AUTOIMMUNE MYASTHENIA GRAVIS IN PRESCHOOL-AGED CHILDREN: REPORT OF THREE CASES

Background: Myasthenia gravis (MG) is a rare autoimmune disorder of the neuromuscular junction in young children, with onset before five years of age being particularly uncommon. In the pediatric population. Diagnosis relies on clinical evaluation, antibody testing, neurophysiological studies, and imaging to assess for thymic abnormalities. Management includes pyridostigmine, corticosteroids, and other immunosuppressive therapies. We report three cases of early-onset autoimmune MG to illustrate clinical variability, diagnostic challenges, and therapeutic strategies.

Case presentations: Case 1 involved a 4-year-old female presenting with fluctuating bilateral ptosis, diplopia, facial weakness, and generalized fatigability. Electrophysiological studies supported postsynaptic neuromuscular junction dysfunction. Anti-acetylcholine receptor (AChR) and anti-muscle-specific kinase (MuSK) antibodies were negative, the genetic panel for congenital myasthenia was unremarkable, and chest imaging was normal. She was initially treated with pyridostigmine and prednisolone, with azathioprine introduced after disease relapses. She subsequently experienced a myasthenic crisis requiring PICU admission and intravenous immunoglobulin (IVIG), achieving complete recovery. The patient became asymptomatic at 12 years and 3 months of age while on pyridostigmine and has been off all treatment since age 14.
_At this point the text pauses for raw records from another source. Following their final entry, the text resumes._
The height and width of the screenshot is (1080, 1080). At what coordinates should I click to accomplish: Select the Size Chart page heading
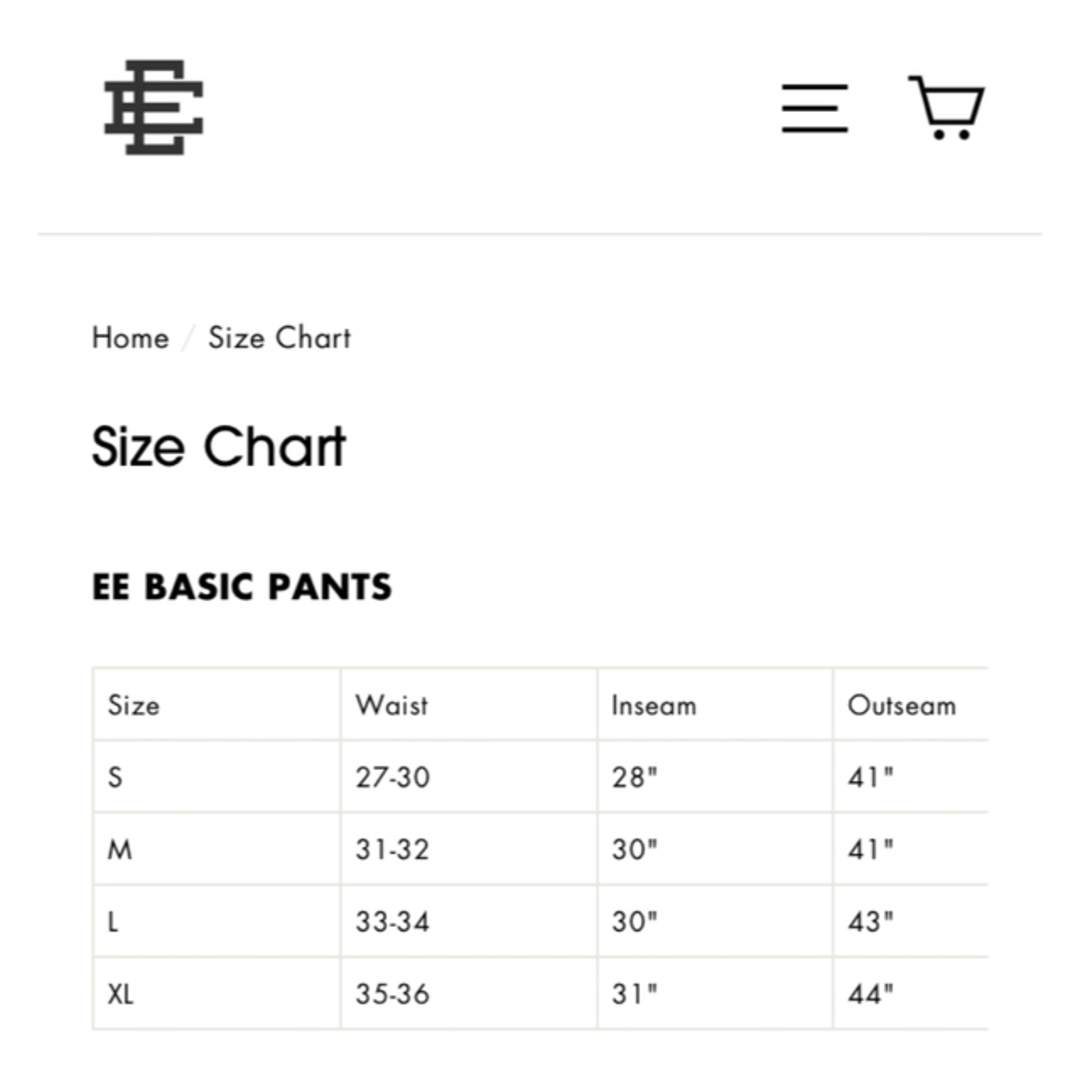(x=218, y=446)
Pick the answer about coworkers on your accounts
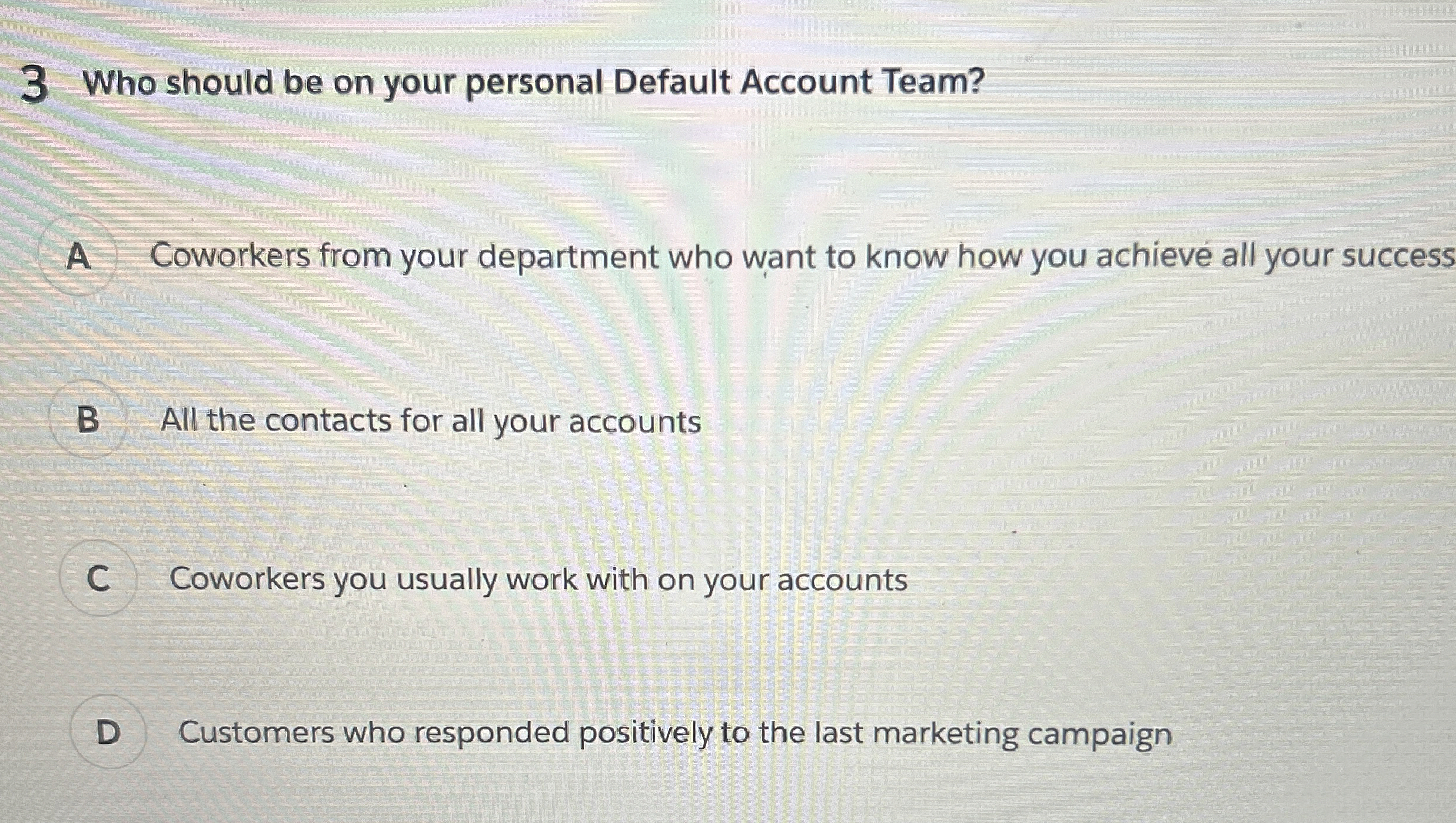 pyautogui.click(x=538, y=579)
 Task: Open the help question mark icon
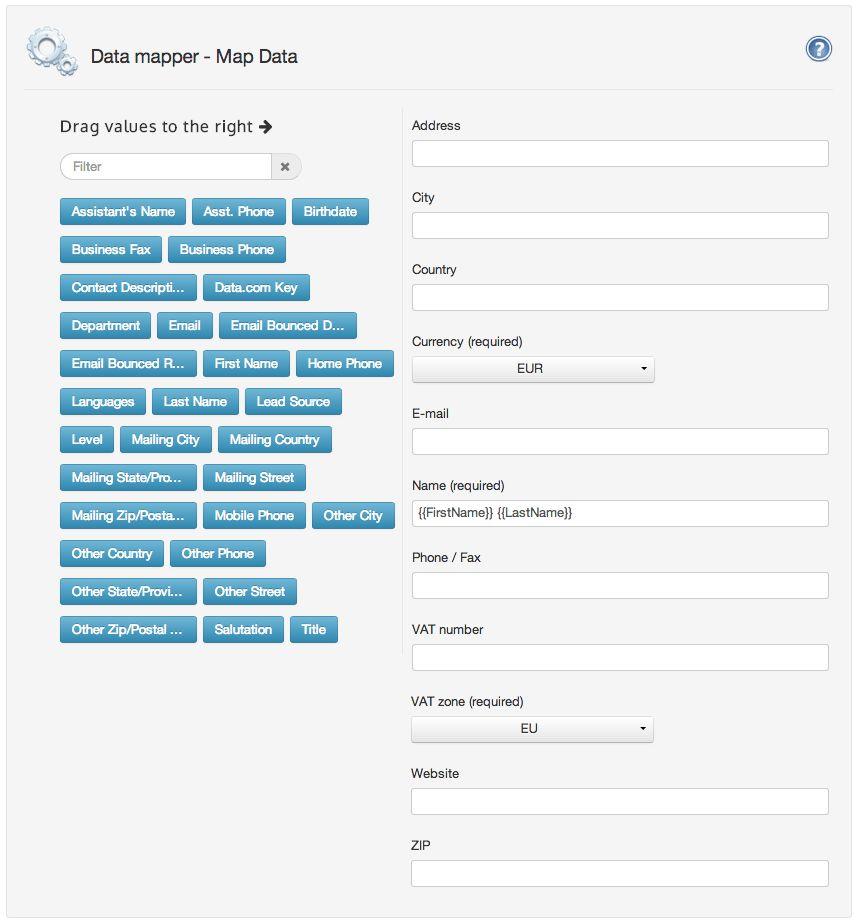pyautogui.click(x=818, y=49)
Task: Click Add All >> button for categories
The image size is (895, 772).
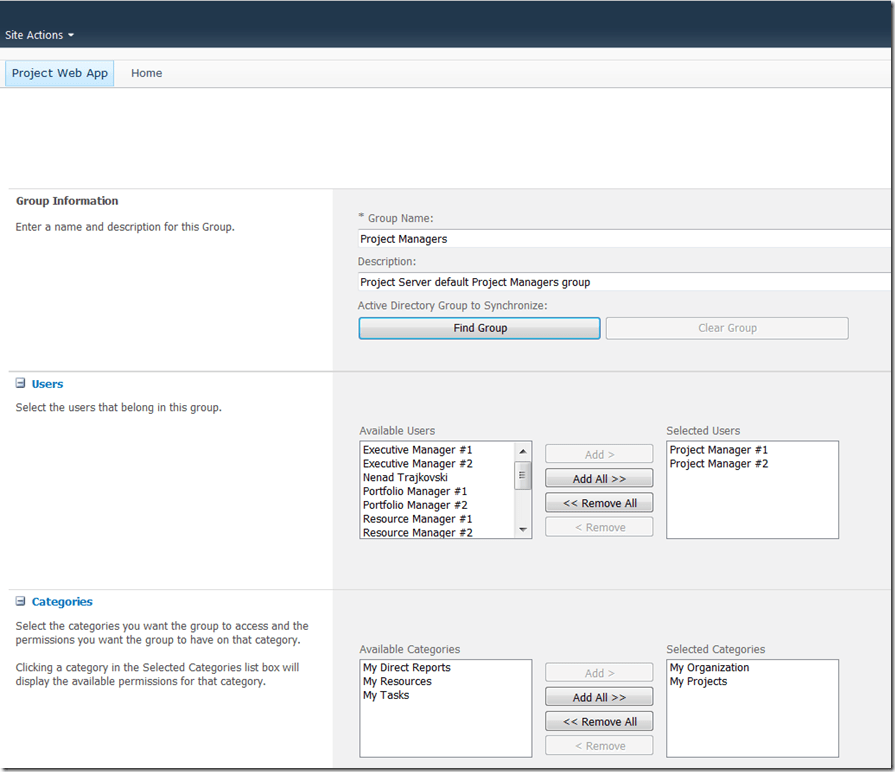Action: pos(599,697)
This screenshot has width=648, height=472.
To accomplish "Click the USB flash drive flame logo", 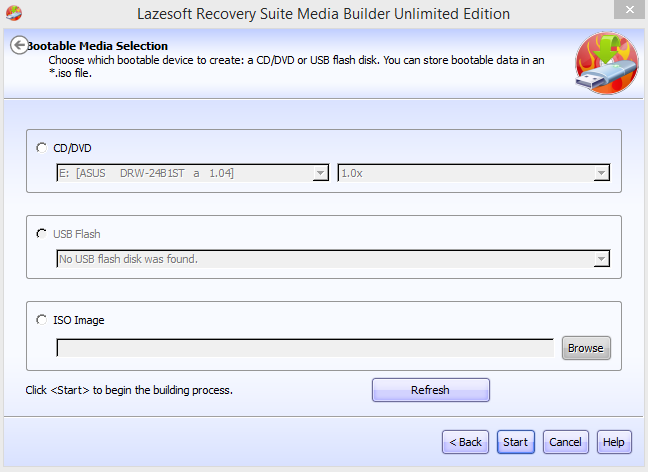I will click(607, 63).
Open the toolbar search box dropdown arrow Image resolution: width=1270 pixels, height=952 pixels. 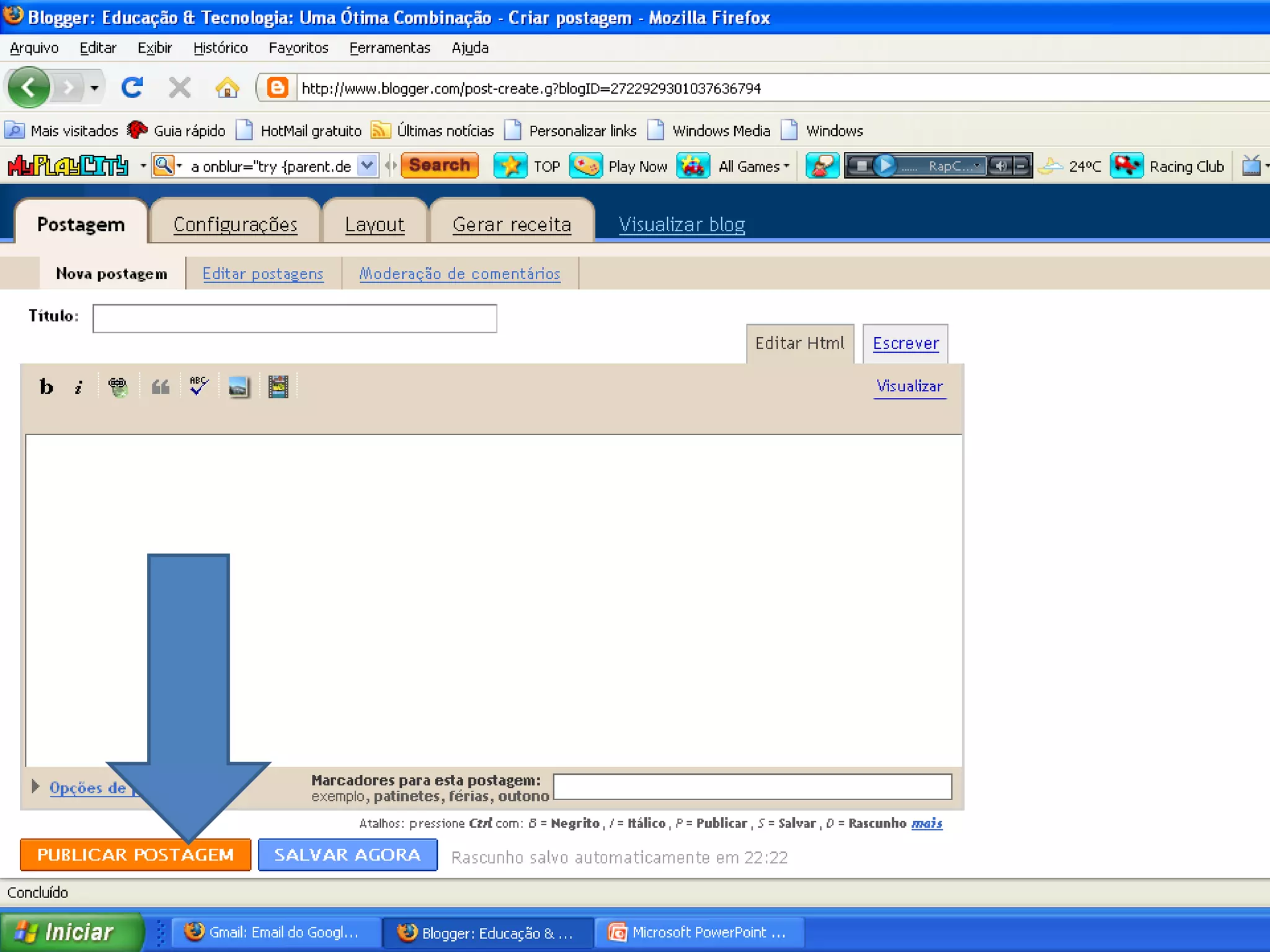368,165
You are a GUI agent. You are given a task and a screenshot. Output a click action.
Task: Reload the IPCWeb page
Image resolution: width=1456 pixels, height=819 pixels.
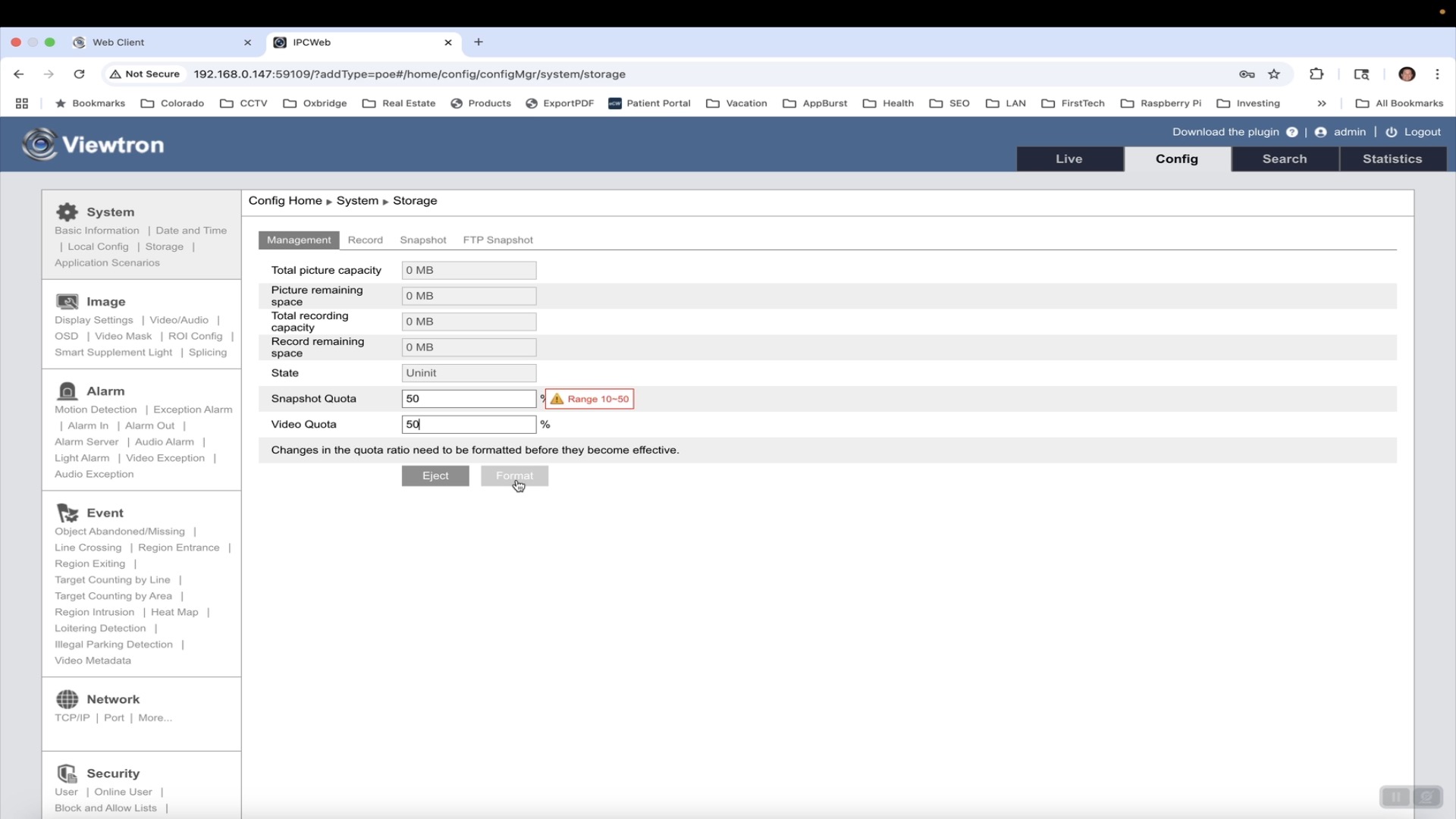79,74
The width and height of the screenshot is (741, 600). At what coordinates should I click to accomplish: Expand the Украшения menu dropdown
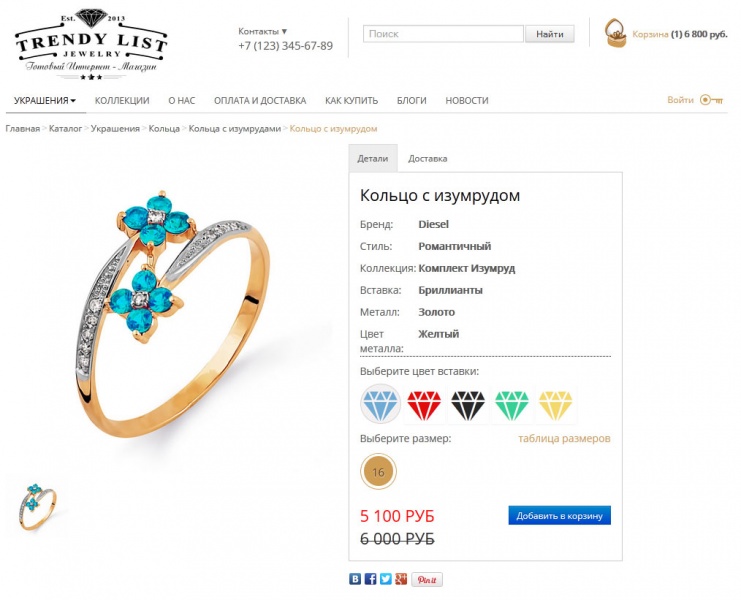point(45,101)
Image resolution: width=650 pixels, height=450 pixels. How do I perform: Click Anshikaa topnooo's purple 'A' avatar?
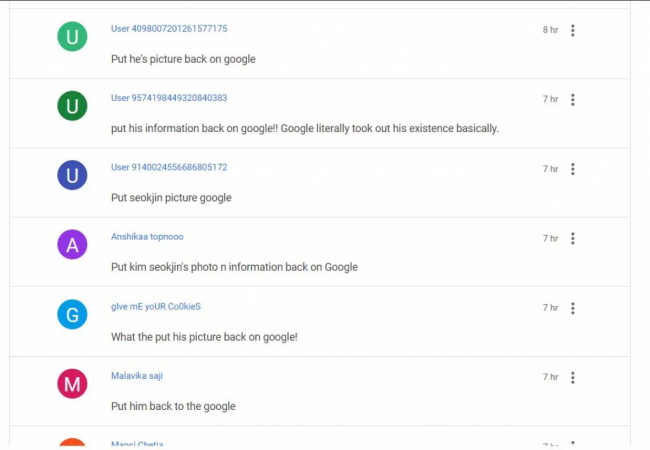pos(72,245)
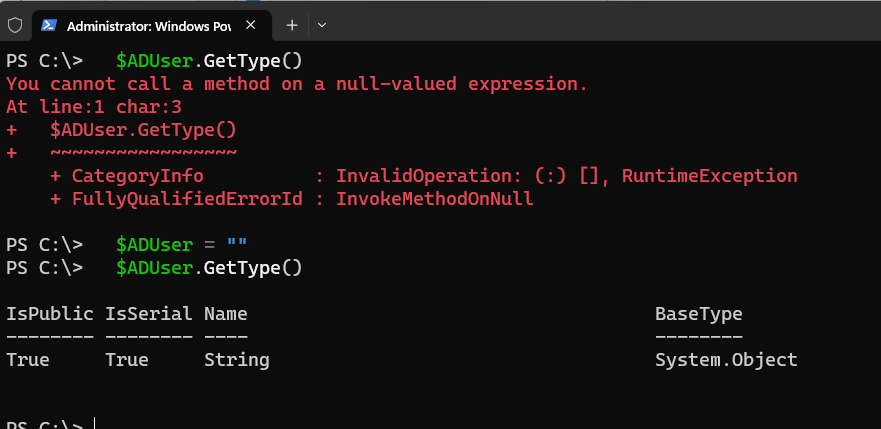Screen dimensions: 881x429
Task: Click the blinking cursor at the bottom prompt
Action: 95,423
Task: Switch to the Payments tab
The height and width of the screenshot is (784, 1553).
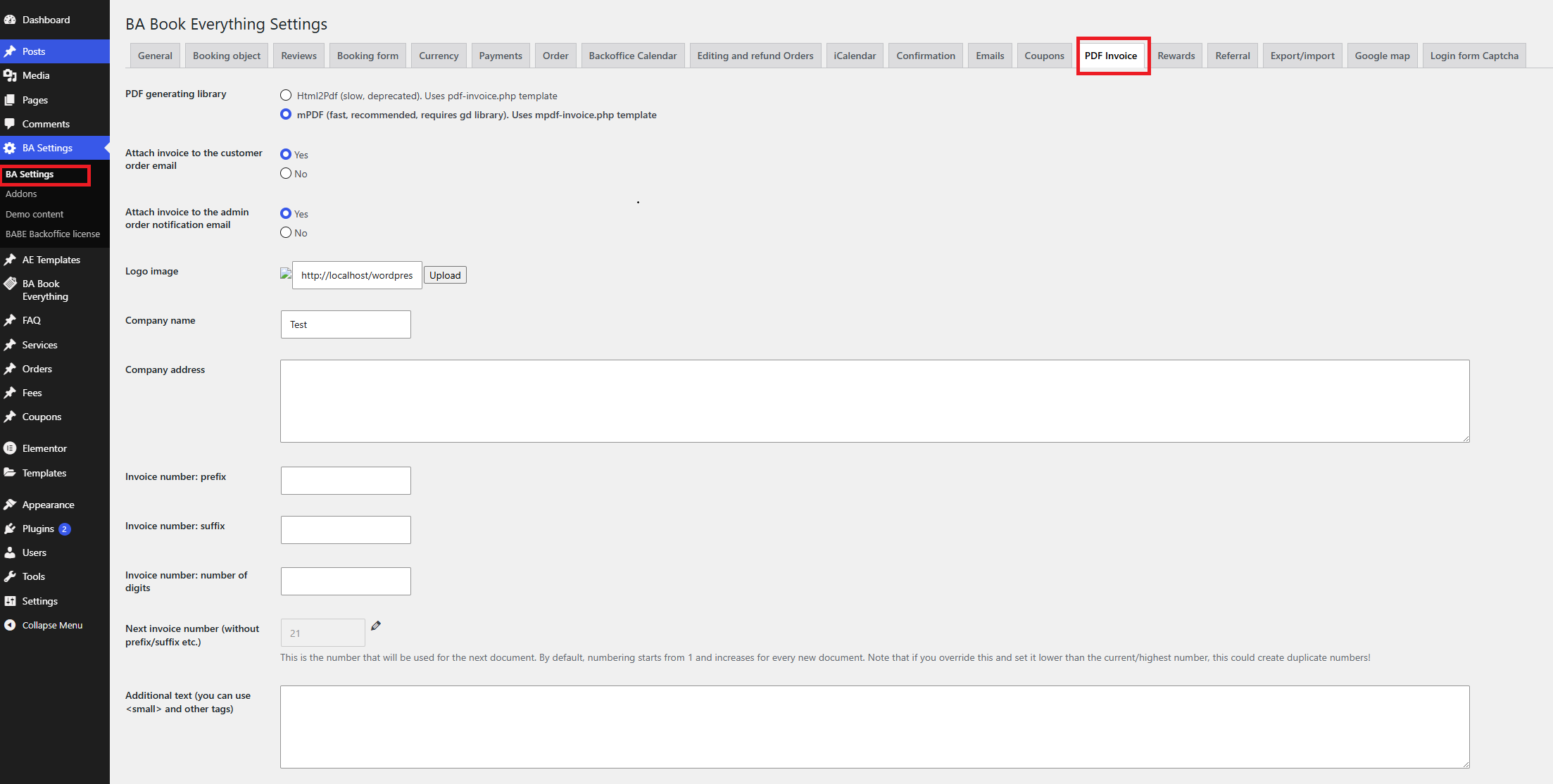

Case 2 was a 2-year-old female presenting with intermittent bilateral ptosis and preserved ocular motility. Anti-AChR and anti-MuSK antibodies were negative, and metabolic and genetic studies were unremarkable. The patient, treated with pyridostigmine, has been asymptomatic since 3 years and 3 months of age and off treatment since 4 years and 7 months of age.

Case 3 involved a 2-year-old male with intermittent ptosis progressing to bilateral involvement. Anti-AChR antibodies were weakly positive, chest CT was normal, and electromyographic study could not be performed due to poor tolerance and the complexity of the technique. Treatment with pyridostigmine and a short course of prednisolone resulted in clinical improvement. The patient has been asymptomatic since 3 years of age, off treatment since 4 years and 3 months of age, and was discharged from follow-up at 6 years and 4 months.

Conclusion: Myasthenia gravis with onset before five years of age is rare and poses significant diagnostic challenges. In this series, three children presented with fluctuating ptosis and fatigability—two with isolated ocular manifestations and one with generalized weakness. Two patients were seronegative, and two had negative genetic testing for congenital myasthenic syndromes. Clinical improvement was achieved with pyridostigmine and corticosteroids, with one child requiring long-term azathioprine. Only one experienced a myasthenic crisis requiring intensive care.

These cases highlight the clinical heterogeneity of early-onset myasthenia gravis and emphasize the importance of prompt recognition, genetic exclusion of congenital syndromes, and individualized immunosuppressive management. Although electromyographic studies represent the standard method for objectively assessing neuromuscular junction dysfunction, their use in preschool-aged children is constrained by the poor tolerance of this population to neurophysiological techniques.